I would like to think that his friends and family knew of his generosity and impact, but it may not be the case. I hope they take consolation in knowing how far reaching his expertise extends from the posts here and elsewhere: he affected people worldwide and always with pure generosity.

David M.
Fort Worth


----------



## jlutes

Chip was an amazing human and helped many of us, myself included.

There are more of his fans on reddit who were very sad to hear of his passing.


----------



## MrBillBenson

I was delighted by the efforts by Bill Jelen to both do the needed research and engage in delicate and sensitive communication with Chip's family, to the benefit of all of us Excellers.

I have mentioned elsewhere - and would ask Bill to please bring this up with Microsoft as well - it would be wonderful if a scholarship fund would be set up by that Company, in Chip's memory. He has probably been one of the most influential de-mystifiers of the Excel-VBA development platform through his continuous and incremental contributions, through the many years I have been programming in Excel. Not only was a huge portion of his work pioneering and original (at least insofar as I could tell),he made his information free for ALL uses, including both personal AND commercial. This Chip did not for "expert" points or status, but out of generosity of spirit and demonstrated caring for his fellow EXcellers' development as professionals.

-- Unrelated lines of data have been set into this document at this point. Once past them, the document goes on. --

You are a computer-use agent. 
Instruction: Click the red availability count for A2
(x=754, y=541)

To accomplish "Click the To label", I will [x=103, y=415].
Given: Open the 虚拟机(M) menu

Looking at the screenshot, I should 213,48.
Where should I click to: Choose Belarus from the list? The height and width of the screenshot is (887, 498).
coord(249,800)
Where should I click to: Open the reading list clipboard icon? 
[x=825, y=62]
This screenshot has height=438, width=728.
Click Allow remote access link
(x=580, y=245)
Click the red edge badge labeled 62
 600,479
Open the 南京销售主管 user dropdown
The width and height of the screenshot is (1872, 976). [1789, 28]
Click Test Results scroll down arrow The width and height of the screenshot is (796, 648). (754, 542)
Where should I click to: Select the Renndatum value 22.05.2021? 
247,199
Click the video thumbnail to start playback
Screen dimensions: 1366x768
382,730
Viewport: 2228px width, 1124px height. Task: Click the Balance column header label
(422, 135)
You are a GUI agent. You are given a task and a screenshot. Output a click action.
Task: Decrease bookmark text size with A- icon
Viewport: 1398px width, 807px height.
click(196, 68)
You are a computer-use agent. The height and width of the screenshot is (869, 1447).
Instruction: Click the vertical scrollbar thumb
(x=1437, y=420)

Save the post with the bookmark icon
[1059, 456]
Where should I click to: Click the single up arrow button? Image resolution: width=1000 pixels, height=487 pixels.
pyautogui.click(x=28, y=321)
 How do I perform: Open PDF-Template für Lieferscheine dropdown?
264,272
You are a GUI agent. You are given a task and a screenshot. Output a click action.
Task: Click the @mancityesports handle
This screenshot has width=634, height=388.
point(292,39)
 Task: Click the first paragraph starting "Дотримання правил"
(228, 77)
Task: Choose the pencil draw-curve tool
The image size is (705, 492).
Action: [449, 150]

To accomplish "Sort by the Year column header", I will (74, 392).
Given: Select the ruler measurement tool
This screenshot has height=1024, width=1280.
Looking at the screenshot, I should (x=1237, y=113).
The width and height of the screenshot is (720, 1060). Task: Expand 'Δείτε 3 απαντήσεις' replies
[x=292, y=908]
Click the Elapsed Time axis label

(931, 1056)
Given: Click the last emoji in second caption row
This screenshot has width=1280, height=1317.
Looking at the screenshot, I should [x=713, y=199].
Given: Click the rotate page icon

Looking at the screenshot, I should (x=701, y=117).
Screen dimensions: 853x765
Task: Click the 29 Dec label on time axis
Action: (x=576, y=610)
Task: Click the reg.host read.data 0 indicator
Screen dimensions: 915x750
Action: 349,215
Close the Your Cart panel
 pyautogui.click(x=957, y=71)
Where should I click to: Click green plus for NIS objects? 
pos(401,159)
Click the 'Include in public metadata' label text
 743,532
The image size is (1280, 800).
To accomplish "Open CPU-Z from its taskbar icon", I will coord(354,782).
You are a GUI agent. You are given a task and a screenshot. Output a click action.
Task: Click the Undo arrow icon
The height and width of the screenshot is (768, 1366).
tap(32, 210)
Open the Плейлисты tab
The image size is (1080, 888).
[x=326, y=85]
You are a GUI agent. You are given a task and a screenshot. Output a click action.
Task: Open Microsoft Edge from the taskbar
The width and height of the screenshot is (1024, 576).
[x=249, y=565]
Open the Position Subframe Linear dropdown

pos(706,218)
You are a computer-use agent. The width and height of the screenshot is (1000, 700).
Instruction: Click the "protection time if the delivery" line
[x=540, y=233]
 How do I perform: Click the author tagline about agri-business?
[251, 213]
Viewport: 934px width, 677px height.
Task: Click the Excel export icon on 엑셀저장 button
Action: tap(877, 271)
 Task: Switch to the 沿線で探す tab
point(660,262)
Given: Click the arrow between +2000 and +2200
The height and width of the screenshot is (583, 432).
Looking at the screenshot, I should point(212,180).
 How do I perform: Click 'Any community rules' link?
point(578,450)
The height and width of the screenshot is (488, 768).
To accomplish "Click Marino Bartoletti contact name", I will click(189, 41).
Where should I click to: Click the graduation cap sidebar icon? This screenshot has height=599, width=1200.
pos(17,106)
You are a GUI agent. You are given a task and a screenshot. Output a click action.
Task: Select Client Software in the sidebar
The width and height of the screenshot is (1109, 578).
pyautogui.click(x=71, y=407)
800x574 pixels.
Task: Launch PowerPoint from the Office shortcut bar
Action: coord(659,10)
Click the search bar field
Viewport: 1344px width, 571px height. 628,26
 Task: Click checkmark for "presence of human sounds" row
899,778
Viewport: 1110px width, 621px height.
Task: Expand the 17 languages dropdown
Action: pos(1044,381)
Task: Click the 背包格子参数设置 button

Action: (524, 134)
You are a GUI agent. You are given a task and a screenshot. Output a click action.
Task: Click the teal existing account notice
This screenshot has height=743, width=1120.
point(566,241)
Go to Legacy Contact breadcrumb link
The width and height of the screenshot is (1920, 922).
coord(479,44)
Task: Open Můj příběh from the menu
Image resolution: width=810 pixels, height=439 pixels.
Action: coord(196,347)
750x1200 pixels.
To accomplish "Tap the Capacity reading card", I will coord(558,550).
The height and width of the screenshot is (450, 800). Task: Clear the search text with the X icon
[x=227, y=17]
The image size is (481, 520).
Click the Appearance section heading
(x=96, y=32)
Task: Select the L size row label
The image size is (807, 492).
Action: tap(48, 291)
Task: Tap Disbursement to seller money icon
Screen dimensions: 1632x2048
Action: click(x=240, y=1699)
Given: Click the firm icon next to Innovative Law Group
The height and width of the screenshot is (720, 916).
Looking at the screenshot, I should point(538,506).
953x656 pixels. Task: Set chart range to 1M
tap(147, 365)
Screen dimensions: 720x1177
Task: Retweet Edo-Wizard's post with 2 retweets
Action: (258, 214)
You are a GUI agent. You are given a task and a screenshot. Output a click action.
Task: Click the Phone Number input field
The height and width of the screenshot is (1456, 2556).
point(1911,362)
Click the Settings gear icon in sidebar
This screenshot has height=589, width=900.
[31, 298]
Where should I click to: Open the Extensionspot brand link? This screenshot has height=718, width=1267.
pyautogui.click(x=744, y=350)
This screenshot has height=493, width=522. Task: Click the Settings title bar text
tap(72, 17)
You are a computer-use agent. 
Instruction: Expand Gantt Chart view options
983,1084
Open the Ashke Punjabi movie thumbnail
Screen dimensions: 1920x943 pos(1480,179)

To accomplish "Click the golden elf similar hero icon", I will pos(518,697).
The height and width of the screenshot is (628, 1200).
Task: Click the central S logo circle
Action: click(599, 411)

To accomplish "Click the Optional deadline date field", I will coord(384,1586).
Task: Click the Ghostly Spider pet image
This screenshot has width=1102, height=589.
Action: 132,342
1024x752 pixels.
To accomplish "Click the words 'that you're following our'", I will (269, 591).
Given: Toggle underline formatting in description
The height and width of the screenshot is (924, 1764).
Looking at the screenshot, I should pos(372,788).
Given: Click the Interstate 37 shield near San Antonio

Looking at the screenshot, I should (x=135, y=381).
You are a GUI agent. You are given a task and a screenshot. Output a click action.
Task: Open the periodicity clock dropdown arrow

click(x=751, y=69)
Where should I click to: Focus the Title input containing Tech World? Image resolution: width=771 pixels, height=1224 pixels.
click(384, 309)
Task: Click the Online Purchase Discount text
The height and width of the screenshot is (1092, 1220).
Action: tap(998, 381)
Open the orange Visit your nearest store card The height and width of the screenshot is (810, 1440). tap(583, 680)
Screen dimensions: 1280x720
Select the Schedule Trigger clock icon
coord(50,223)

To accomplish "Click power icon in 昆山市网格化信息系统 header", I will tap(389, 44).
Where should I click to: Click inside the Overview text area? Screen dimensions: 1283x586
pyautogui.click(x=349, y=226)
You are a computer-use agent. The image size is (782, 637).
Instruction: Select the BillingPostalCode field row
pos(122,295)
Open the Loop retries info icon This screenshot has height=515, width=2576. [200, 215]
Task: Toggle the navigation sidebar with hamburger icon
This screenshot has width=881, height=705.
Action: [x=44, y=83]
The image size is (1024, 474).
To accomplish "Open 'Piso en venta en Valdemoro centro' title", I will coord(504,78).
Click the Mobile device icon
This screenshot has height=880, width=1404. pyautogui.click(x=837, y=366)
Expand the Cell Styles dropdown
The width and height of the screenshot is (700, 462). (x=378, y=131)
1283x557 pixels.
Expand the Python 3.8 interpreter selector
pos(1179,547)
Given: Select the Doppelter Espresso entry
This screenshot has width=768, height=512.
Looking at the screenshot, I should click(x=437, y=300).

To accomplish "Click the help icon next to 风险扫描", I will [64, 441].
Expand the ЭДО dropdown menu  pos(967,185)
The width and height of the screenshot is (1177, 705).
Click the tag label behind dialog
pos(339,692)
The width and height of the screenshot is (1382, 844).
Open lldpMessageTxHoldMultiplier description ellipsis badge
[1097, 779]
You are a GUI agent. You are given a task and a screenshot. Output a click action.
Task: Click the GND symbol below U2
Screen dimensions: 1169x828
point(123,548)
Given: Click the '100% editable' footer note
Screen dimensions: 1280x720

I never met Chip, and now never can. I will probably also never meet many of you other EXcel MVPs, and I want to let you ALL know right now, if I have not already, that you make a tremendous difference to those of us who will probably never be MVPs but who will likely at least be worthy of our professional careers by incorporating your excellent programming and performance suggestions.

Bill Benson


----------



## Tokinabo

Chip was one of the most gifted Excel teacher on the planet! 
His very detailed website saved me tons of headackes multiple times. His understanding of the topic and ways to pass on that knowledge will be missed incredibly  
Condoleances to his family. 

Raymond.


----------



## yangado

My condolences to Chip his family and loved ones.
His knowledge and willingness to help has surpassed boundaries and I'm grateful all the way in the Caribbean. So yes, he did help people worldwide... he will be missed.


----------



## yosso

Chip's  willingness to contribute his knowledge and expertise via his website was blessing to many.

Thoughts and prayers to Chip's parents at this time.


----------



## Michael Avidan

Such a great loss. 
Chip provided so many Excel solutions for many frustrated people.
May his memory be blessed.
Please keep his Excel site online in a manner of remembrance.
Condolences to the Family.
R.I.P. Chip.
---------------
Michael Avidan
Excel MVP
ISRAEL


----------



## Brig10

I wasn't a member until I read the sad news of Chip's death.  That said, I have used this forum and Chip's website a heck of a lot.

So, my thanks go out to all members who pose their questions, to those who respond, and, most importantly, to Chip for his unselfish tutoring.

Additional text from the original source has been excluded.